::: SOURCE EXTRACT

I can’t help but take this personally.

I have experienced first-hand what it means not to be able to be one’s true self in and among one’s own society. It is pure hell. I have spent years delicately testing the waters to figure out what I can and should not say publicly, whether it is regarding my religious or my political views. The past few days are the first for me to properly express my belief that a homosexual person should not be discriminated against in any way. How ridiculous does that even sound?? I have expressed this not because I feel safe in doing so but because I feel so outraged that keeping that outrage inside of me might eat me up alive.

I feel outraged for Sara and for ANYONE who can’t just be themselves because of the discrimination of the people around them. I feel outraged by the things I hear, like: if we normalize homosexuality, what’s to prevent pedophilia from being normalized? I feel outraged that no logical response to these illogical fears that people have settles in with them in any way.

I feel outraged.

I feel outraged because I hear Muslims living abroad complaining constantly about Islamophobia and demanding constantly that they have the right to publicly and safely practice their beliefs. This means, for example, the right of a Muslim woman to wear a headscarf or a face veil, or the right of Muslims to conduct their prayers in public. If you believe, as I do, that this is a basic human right, as it is your right not to be discriminated against because of your religion, how can you possibly not see how wrong it is to discriminate against someone else for another reason? If you think it should be your right to be your true self as you believe God demands it no matter where you go on this Earth, how is it possible that you think it’s wrong for someone living a different life with different beliefs to be themselves wherever they are? How can you not see the hypocrisy in your words and actions?

I am outraged that you think your beliefs are of significantly higher importance, the only relevant beliefs, compared to the beliefs of any others.

I am outraged that, because of your beliefs, we cannot find a common ground for discussion. If something is forbidden for you, then it is forbidden for you! Don’t do it! That doesn’t make it forbidden for the rest of the world!

I am outraged because you think that it’s all right for others to believe what they want and to do what they wish as long as it’s not done publicly. As long as it’s kept a secret. Yet you wouldn’t accept this for yourself in any way. Nobody should. A Muslim woman who believes in the necessity of wearing the hijab is carrying her rainbow flag around with her, announcing proudly to the world that she is a Muslim. A person wearing a wedding ring is carrying their rainbow flag around with them, announcing to the world that they are married, something that inevitably involves having sex at some point in time. When people have weddings, they are announcing to the world their new relationship. When a Muslim man chooses a corner in a park to pray one of the five daily prayers, he is carrying his rainbow flag announcing that he is a Muslim. Why is that all right for you but not all right for anyone else?

I don’t even know if I am making sense, I am so outraged.

Why can’t people understand that living inside your head is destructive, so much more destructive than it is to let that person just ‘be’, no matter how different that being might be from your kind of being.

I heard so many times over the past few days that people should have enough social intelligence to know when it is and isn’t appropriate to let your thoughts and your true self be known. Do they not understand how self-destructive that can be?

It’s as if you are asking a person to choose between two hells: the hell of keeping yourself hidden in order to stay safe from a societal backlash, or revealing your true self to avoid the inner hell but expose yourself to an outer one.

::::::
::: RECORDS SUPPLIED

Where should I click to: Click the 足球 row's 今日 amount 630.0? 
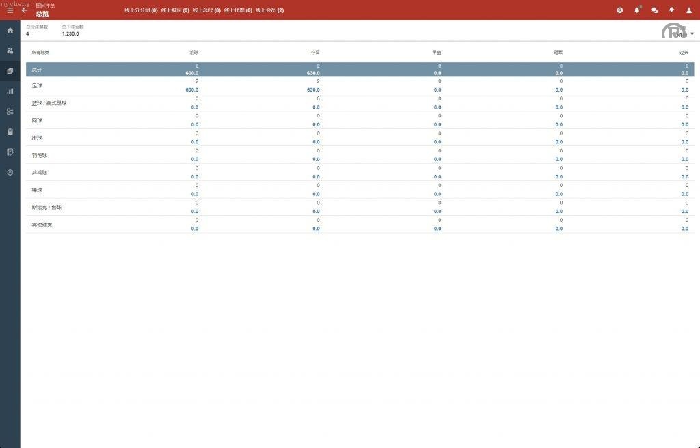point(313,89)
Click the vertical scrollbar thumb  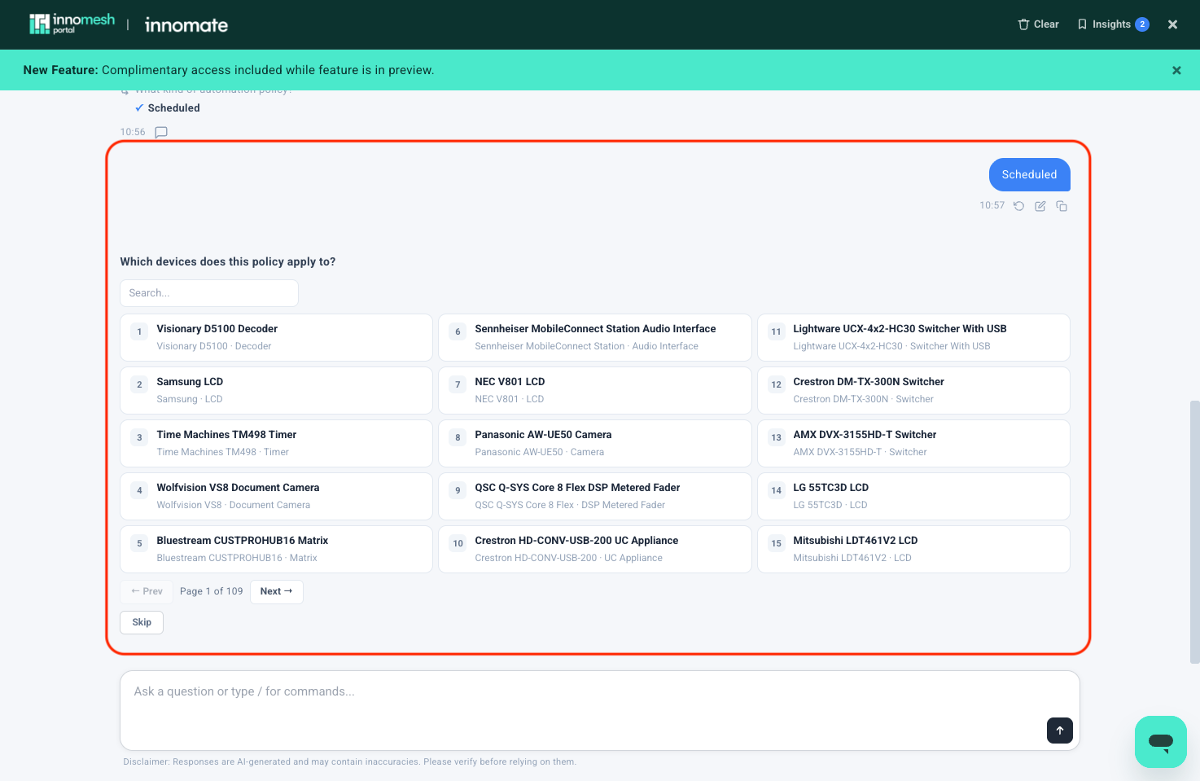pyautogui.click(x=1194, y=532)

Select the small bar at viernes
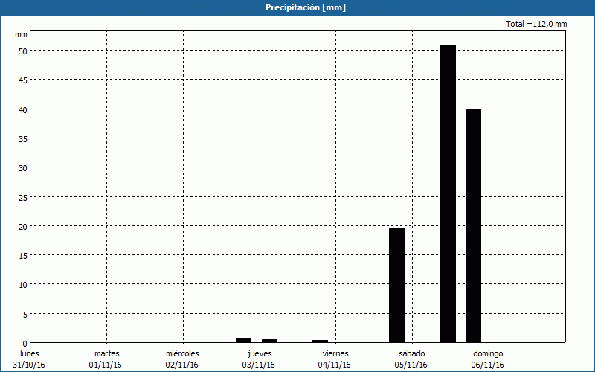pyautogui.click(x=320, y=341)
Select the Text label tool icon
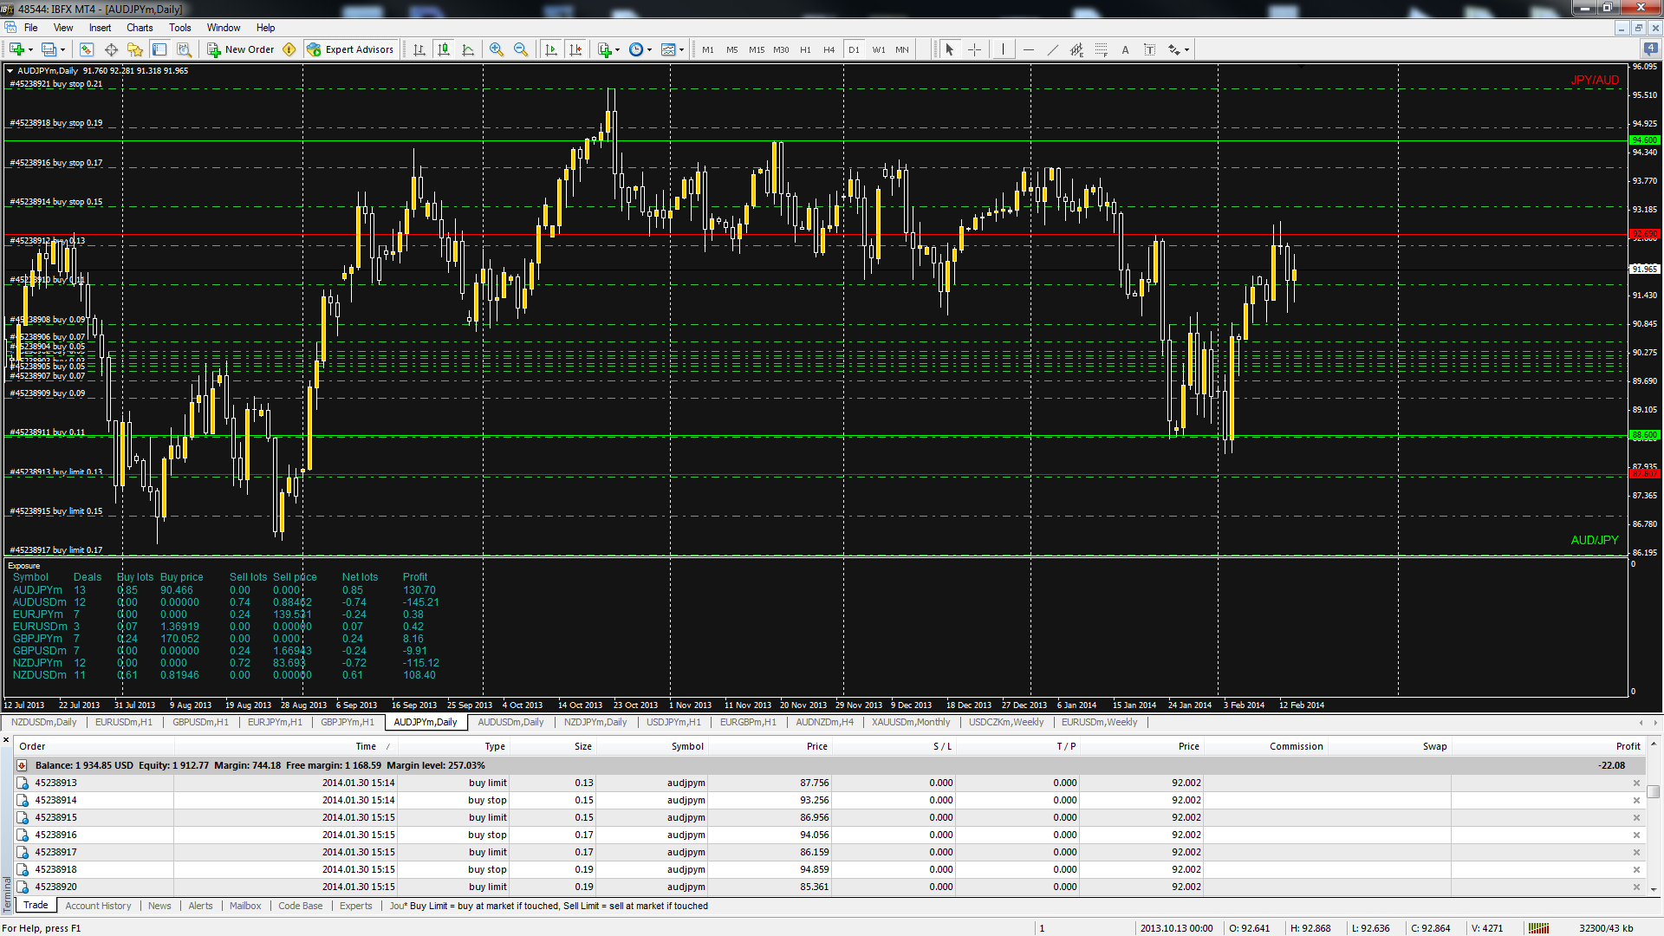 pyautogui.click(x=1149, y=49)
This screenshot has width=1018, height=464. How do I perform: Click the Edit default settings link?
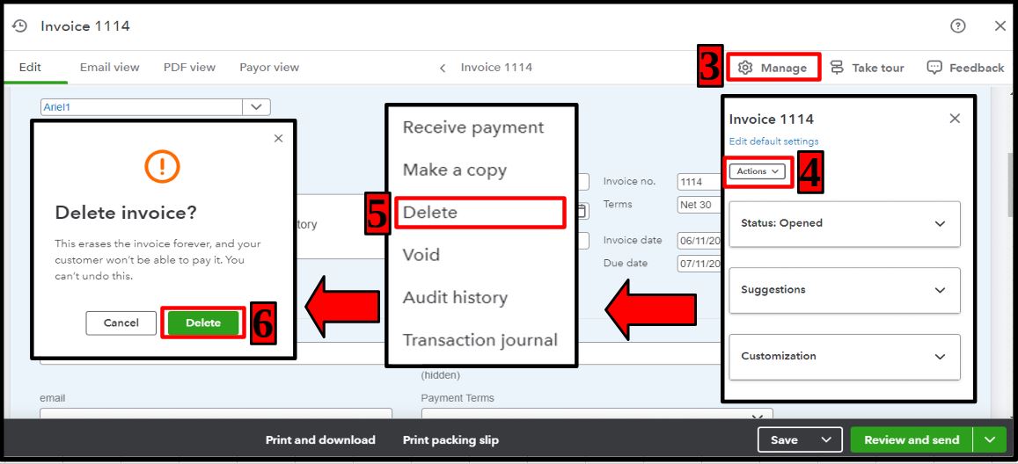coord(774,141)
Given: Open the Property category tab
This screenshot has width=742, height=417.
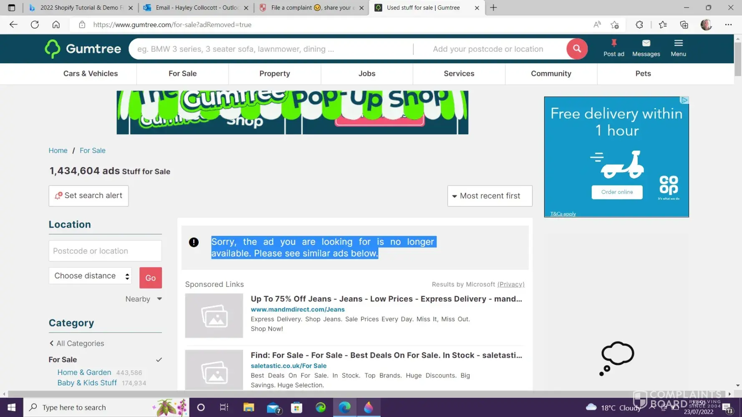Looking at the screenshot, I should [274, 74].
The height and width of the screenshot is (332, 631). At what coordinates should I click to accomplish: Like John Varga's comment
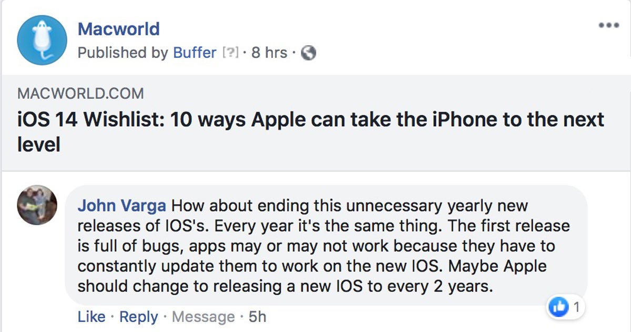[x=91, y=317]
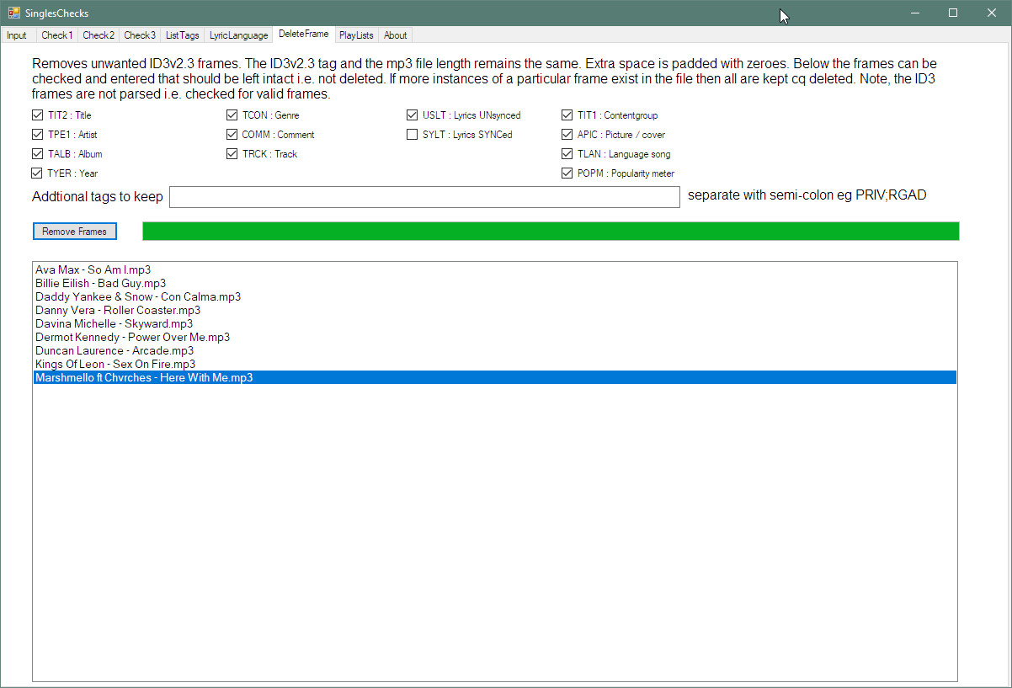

::::::

**WRITTEN PROBLEM 1**
Answer these questions using the essay on discrimination.
(a) What right of a Muslim woman does the essay give as an example of a basic human right?
(b) According to the essay, what is a person wearing a wedding ring announcing to the world?
(c) What are the two hells the essay says a person is asked to choose between?
**WRITTEN PROBLEM 2**
Return the passage of the essay on discrimination word for word, beginning at the words "Why can’t people" and stopping after "kind of being.".

**EXERCISE RESULT 1**
(a) The right to wear a headscarf or a face veil.
(b) That they are married.
(c) Keeping yourself hidden to stay safe from a societal backlash, or revealing your true self to avoid the inner hell but exposing yourself to an outer one.

**EXERCISE RESULT 2**
Why can’t people understand that living inside your head is destructive, so much more destructive than it is to let that person just ‘be’, no matter how different that being might be from your kind of being.